▸ **WHAT YOU ARE ASKED TO DO**
Reproduce all of the material below, substituting "Goal" for each occurrence of "Given" and leaving everything else unchanged.

— START OF LISTED ENTRIES —

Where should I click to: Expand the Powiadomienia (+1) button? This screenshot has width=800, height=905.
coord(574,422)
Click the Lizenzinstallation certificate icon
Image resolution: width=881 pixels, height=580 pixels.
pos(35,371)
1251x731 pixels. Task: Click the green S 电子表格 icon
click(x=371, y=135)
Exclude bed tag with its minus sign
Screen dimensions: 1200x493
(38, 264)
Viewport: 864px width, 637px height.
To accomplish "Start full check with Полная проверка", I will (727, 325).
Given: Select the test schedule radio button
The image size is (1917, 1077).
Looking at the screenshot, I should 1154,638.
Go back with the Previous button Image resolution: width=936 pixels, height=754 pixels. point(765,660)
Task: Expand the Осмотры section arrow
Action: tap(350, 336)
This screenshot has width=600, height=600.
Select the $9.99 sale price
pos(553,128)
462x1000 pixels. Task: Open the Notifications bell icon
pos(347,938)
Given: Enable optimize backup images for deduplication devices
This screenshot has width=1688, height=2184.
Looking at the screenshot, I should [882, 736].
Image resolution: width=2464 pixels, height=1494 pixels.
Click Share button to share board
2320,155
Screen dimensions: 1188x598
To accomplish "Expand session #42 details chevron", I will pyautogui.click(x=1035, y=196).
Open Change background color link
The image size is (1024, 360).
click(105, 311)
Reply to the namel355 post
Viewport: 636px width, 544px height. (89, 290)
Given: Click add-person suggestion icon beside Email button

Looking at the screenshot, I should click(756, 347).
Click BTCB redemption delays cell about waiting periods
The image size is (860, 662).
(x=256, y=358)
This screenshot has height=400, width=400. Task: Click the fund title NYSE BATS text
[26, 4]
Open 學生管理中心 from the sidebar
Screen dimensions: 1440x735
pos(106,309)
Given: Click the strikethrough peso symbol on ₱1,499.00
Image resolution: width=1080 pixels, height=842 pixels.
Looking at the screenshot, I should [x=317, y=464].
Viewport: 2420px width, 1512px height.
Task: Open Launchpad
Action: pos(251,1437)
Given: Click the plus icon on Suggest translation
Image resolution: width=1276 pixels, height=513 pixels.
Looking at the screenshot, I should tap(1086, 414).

— END OF LISTED ENTRIES —

▸ **OUTPUT**
Where should I click to: Expand the Powiadomienia (+1) button? This screenshot has width=800, height=905.
coord(574,422)
Click the Lizenzinstallation certificate icon
Image resolution: width=881 pixels, height=580 pixels.
pos(35,371)
1251x731 pixels. Task: Click the green S 电子表格 icon
click(x=371, y=135)
Exclude bed tag with its minus sign
Screen dimensions: 1200x493
(38, 264)
Viewport: 864px width, 637px height.
To accomplish "Start full check with Полная проверка", I will (727, 325).
Goal: Select the test schedule radio button
The image size is (1917, 1077).
Looking at the screenshot, I should 1154,638.
Go back with the Previous button Image resolution: width=936 pixels, height=754 pixels. point(765,660)
Task: Expand the Осмотры section arrow
Action: tap(350, 336)
This screenshot has width=600, height=600.
Select the $9.99 sale price
pos(553,128)
462x1000 pixels. Task: Open the Notifications bell icon
pos(347,938)
Goal: Enable optimize backup images for deduplication devices
This screenshot has width=1688, height=2184.
Looking at the screenshot, I should [882, 736].
Image resolution: width=2464 pixels, height=1494 pixels.
Click Share button to share board
2320,155
Screen dimensions: 1188x598
To accomplish "Expand session #42 details chevron", I will pyautogui.click(x=1035, y=196).
Open Change background color link
The image size is (1024, 360).
click(105, 311)
Reply to the namel355 post
Viewport: 636px width, 544px height. (89, 290)
Goal: Click add-person suggestion icon beside Email button

Looking at the screenshot, I should click(756, 347).
Click BTCB redemption delays cell about waiting periods
The image size is (860, 662).
(x=256, y=358)
This screenshot has height=400, width=400. Task: Click the fund title NYSE BATS text
[26, 4]
Open 學生管理中心 from the sidebar
Screen dimensions: 1440x735
pos(106,309)
Goal: Click the strikethrough peso symbol on ₱1,499.00
Image resolution: width=1080 pixels, height=842 pixels.
Looking at the screenshot, I should [x=317, y=464].
Viewport: 2420px width, 1512px height.
Task: Open Launchpad
Action: pos(251,1437)
Goal: Click the plus icon on Suggest translation
Image resolution: width=1276 pixels, height=513 pixels.
Looking at the screenshot, I should tap(1086, 414).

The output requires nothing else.